My how the bloom is off the Obama rose. Richard Cohen sounds, well, like a CONTENTIONS blogger:

No one is accusing Obama of being likable. He is not unlikable, but he lacks Reagan’s (or Bill Clinton’s) warmth. What’s more, his career has been brief. He led no movement, was spokesman for no ideology and campaigned like a Nike sneaker — change instead of swoosh. He seems distant. No Irish jokes from him. For the average voter, he casts no shadow.

Reagan, by contrast, had been around forever. He was not defined solely by gauzy campaign ads but by countless speeches, two contentious and highly controversial terms as California governor, and a previous race for the presidency. There was never a question about who Reagan was and what he stood for. Not so Obama. About all he shares with Reagan at this point are low ratings.

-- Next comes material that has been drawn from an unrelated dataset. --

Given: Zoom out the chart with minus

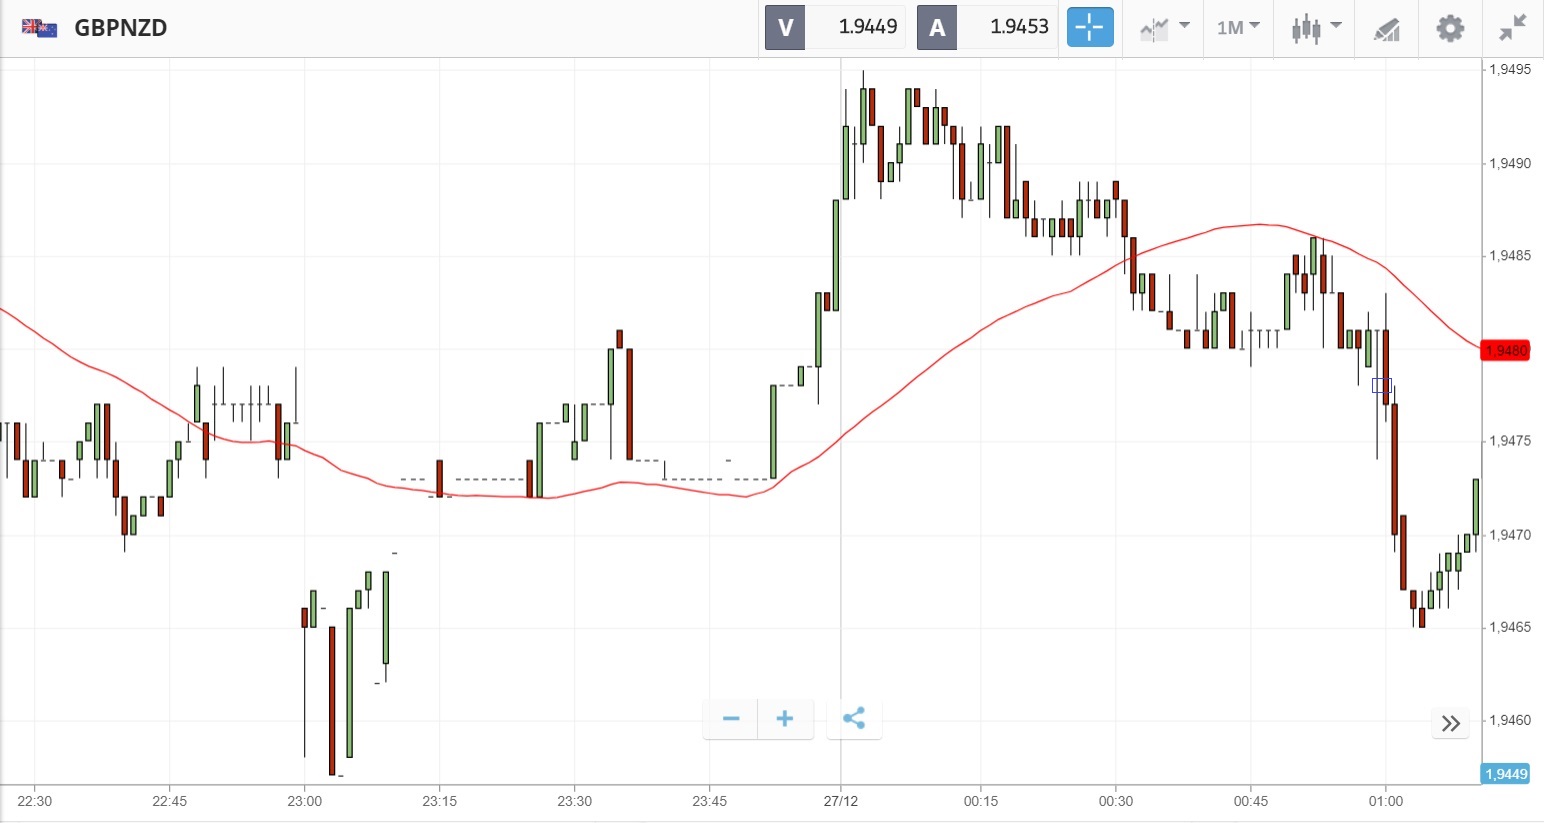Looking at the screenshot, I should tap(731, 718).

I confess I am always baffled when pundits and voters say they like Obama but not his policies. What has been ingratiating about him? He’s thin-skinned, prickly, and robotic. He’s unduly nasty to political opponents. He doesn’t seem to like us (especially ordinary Americans who have taken to the streets and town halls), so why should we like him?

I suspect the canned response (“Oh sure, we like him, just not his handling of [fill in the blank]”) is a form of politeness, perhaps even wariness of expressing personal distaste for our first African American president. The idea of Obama has proved infinitely more attractive than the reality. Not even liberals like him anymore.

But Cohen’s not done:

What has come to be called the Obama Paradox is not a paradox at all. Voters lack faith in him making the right economic decisions because, as far as they’re concerned, he hasn’t. He went for health-care reform, not jobs. He supported the public option, then he didn’t. He’s been cold to Israel’s Binyamin Netanyahu and then all over him like a cheap suit. Americans know Obama is smart. But we still don’t know him. Before Americans can give him credit for what he’s done, they have to know who he is. We’re waiting.

Or perhaps they know who he is (the prototypical Ivy League leftist) and still don’t like him. I will leave to others to debate whether he is “smart” or merely glib. (At the health-care summit, did he seem as smart as Paul Ryan?) What we do know is that he hasn’t been smart on politics (ask Nancy Pelosi), on the economy, or on the war on terror (how smart is it to excise the name of our enemy?).

The degree to which the entire debate has shifted is striking. We know how he has enraged and motivated conservatives. But now the left makes little or no effort to defend their once-messianic figure and seems to parrot many of the right’s complaints. If this is how Cohen, a rather reliable liberal voice, feels about Obama, imagine what independent voters in Ohio and Indiana and California must be thinking. We’ll get a hint this November.